***** THE INPUT *****

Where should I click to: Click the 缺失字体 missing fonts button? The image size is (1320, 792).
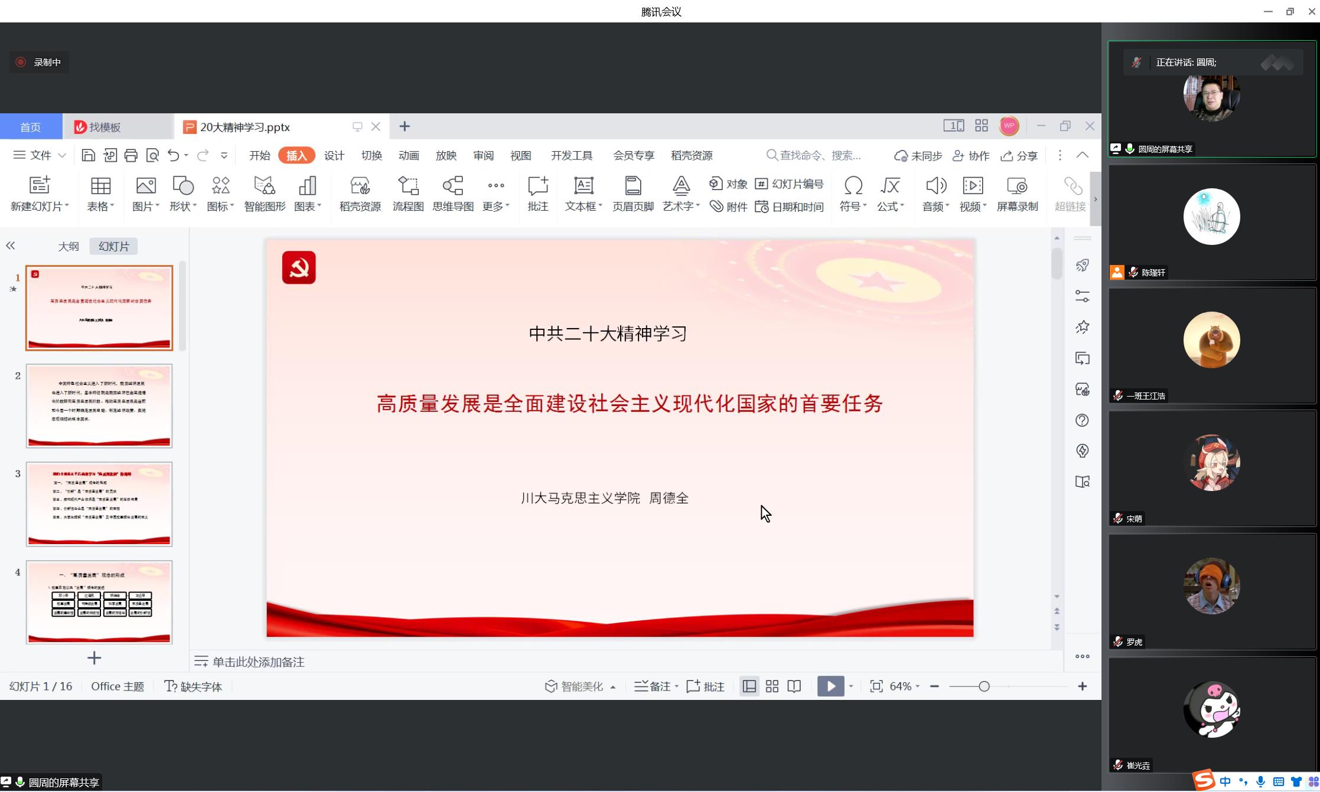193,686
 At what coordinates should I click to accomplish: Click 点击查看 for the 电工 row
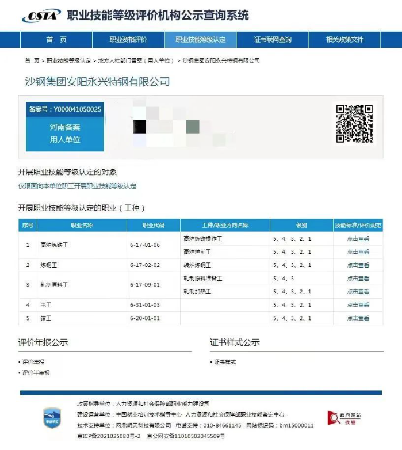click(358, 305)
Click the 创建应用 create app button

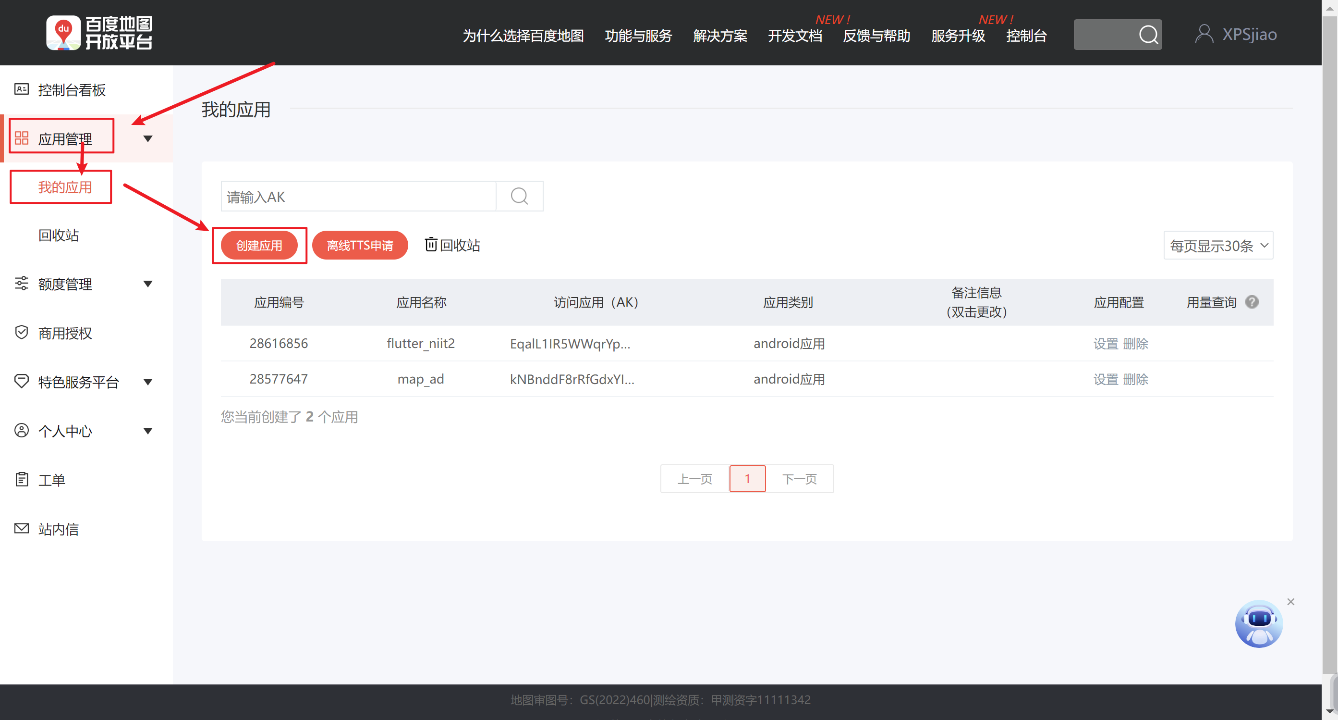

*****

Please retype all of the data above word for word, leaving the pictures out.

Where should I click to: Click the 缺失字体 missing fonts button? The image size is (1320, 792).
193,686
 At what coordinates should I click to accomplish: Click 点击查看 for the 电工 row
click(358, 305)
Click the 创建应用 create app button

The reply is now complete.